About Melanotan 2 Source: An Independent Research Digest
What this is
Melanotan 2 Source is an independent editorial project. It publishes plain-English summaries of the peer-reviewed research literature on Melanotan 2 (Melanotan II, MT-2). That is the whole job: read the studies, report what they measured, cite the source.
The "source" in the name is editorial framing — a research-due-diligence position relative to the literature. It is not a claim to be a supplier. This site does not sell, manufacture, distribute, or broker Melanotan 2 or any other product, and it carries no store, no prices, and no buy links.
What this is not
We are not a clinic. We do not employ clinicians, and we do not provide medical advice. We do not diagnose, treat, or recommend a course of action. We do not provide consultations, prescriptions, or dosing protocols.

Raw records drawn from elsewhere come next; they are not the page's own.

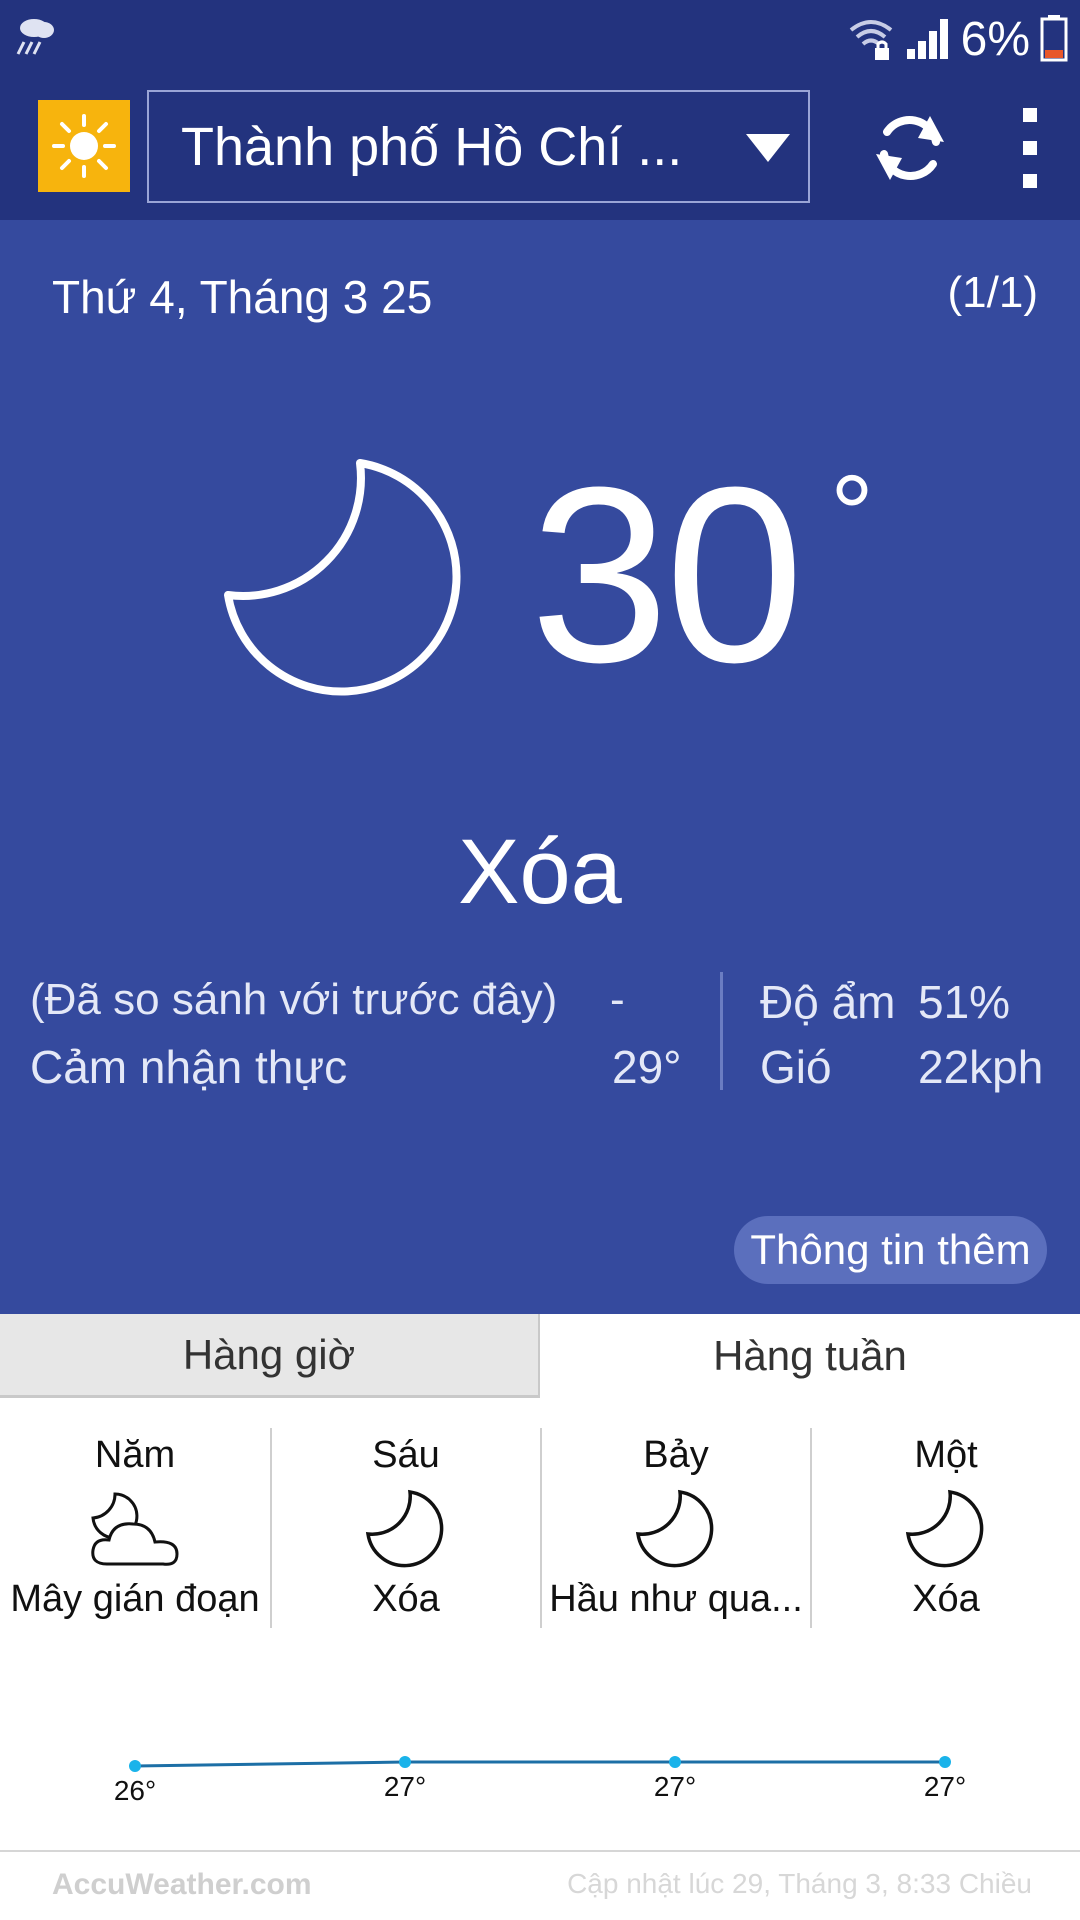 The image size is (1080, 1920). I want to click on wind-label: Gió, so click(796, 1067).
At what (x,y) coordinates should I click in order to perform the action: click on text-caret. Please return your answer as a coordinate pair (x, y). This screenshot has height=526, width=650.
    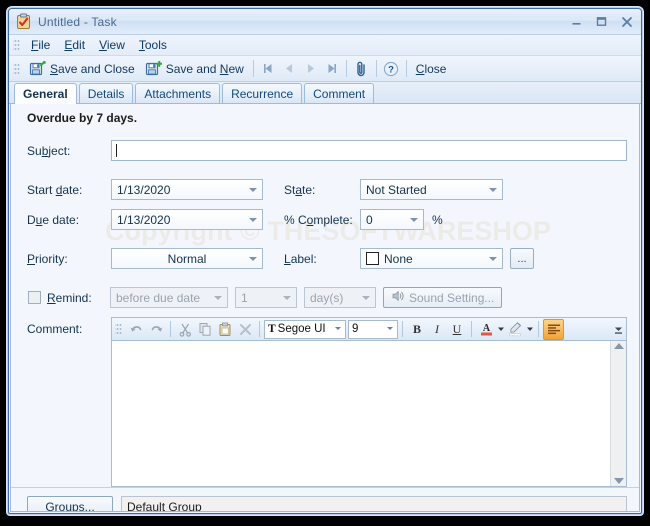
    Looking at the image, I should click on (116, 150).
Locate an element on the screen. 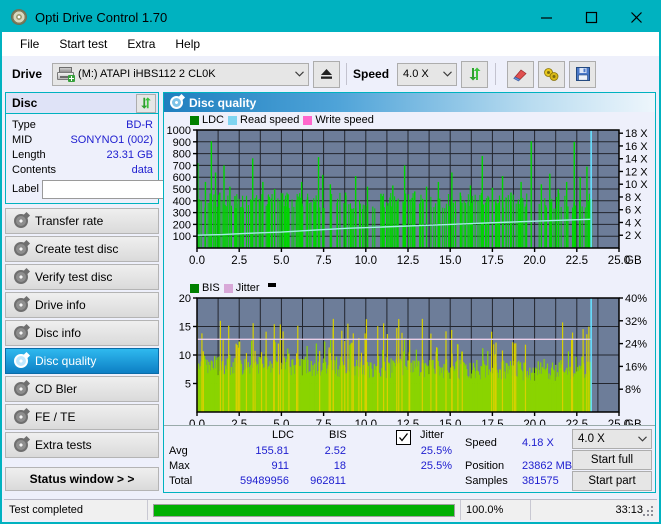 The width and height of the screenshot is (661, 524). svg-text: 16% is located at coordinates (636, 367).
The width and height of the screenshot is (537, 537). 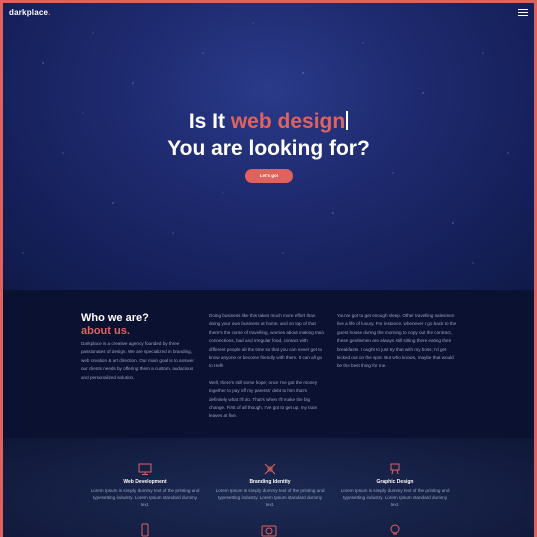 What do you see at coordinates (270, 482) in the screenshot?
I see `service-title: Branding Identity` at bounding box center [270, 482].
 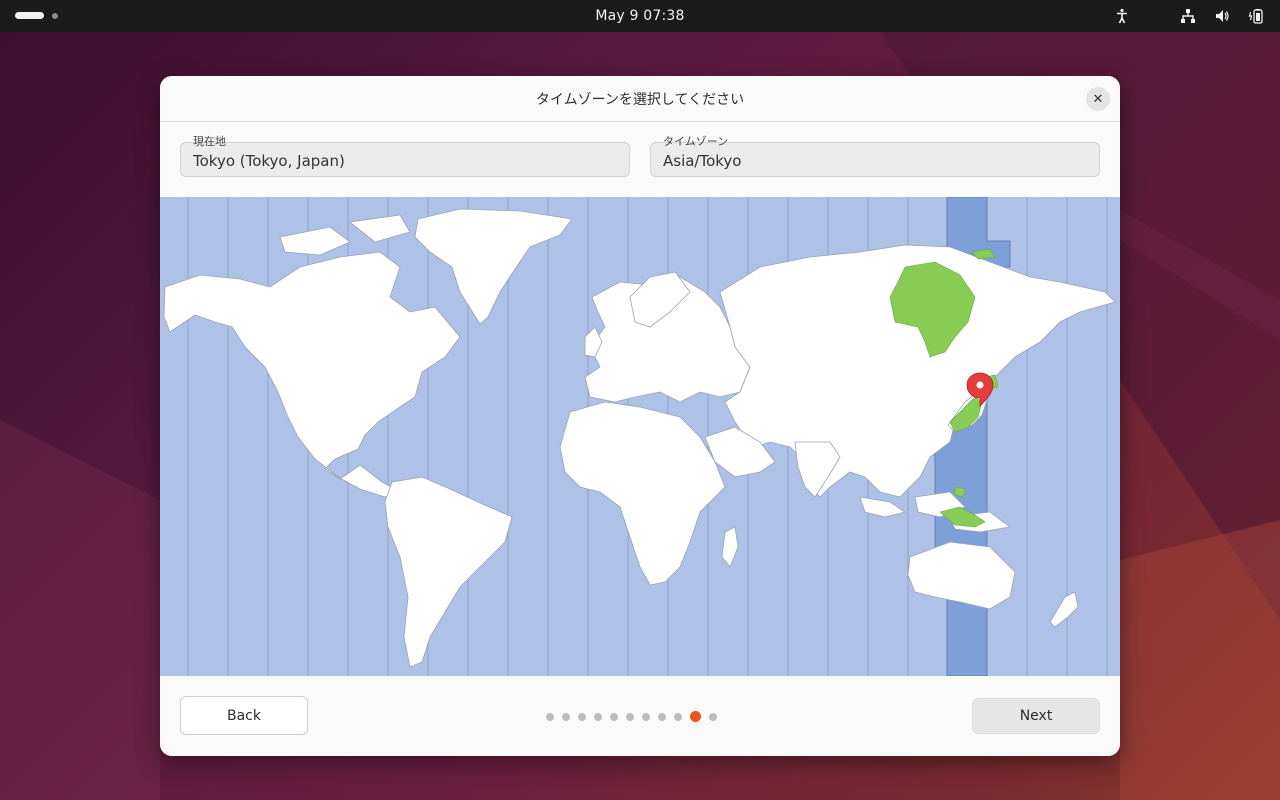 I want to click on location-input, so click(x=403, y=161).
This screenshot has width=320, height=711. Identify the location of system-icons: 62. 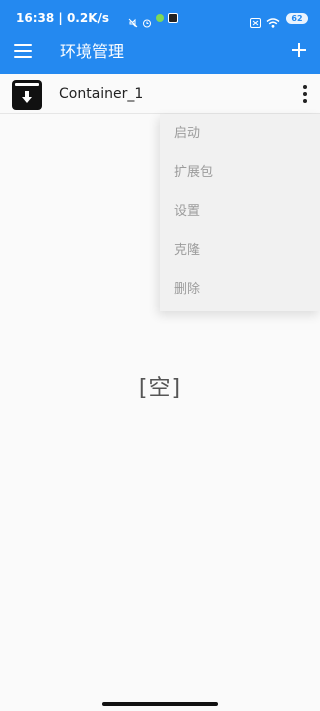
(279, 19).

We do not sell, supply, or recommend a vendor for any product. Where the site lists doses, those are study-design facts — what researchers gave to which species, by which route — never recommendations. Melanotan 2 is not approved for human use by any regulator [4], and nothing here should be read as encouraging its use.
How we work
The editorial approach is narrow and consistent. We lead with what was measured. We attribute every quantitative claim to a numbered citation that resolves to PubMed. We separate controlled findings from case reports, and we separate both from anecdotal community reports — which are labeled as such and never presented as proof.

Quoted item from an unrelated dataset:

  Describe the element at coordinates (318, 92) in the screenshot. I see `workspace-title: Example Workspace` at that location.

This site leads with the neuro-behavioral angle: what the brain studies show about appetite, sexual motivation, mood, and social behavior. That is an editorial lens on a broad literature, not the only thing the compound does. The full bibliography is on the Melanotan 2 references page, and reported and theoretical concerns are on the Melanotan 2 effects page.
Corrections
If a citation is wrong, a study is misread, or a finding is overstated, that is a defect and we want to fix it. Corrections can be sent through the contact page. The standard is simple: the page should say only what the cited studies support, no more.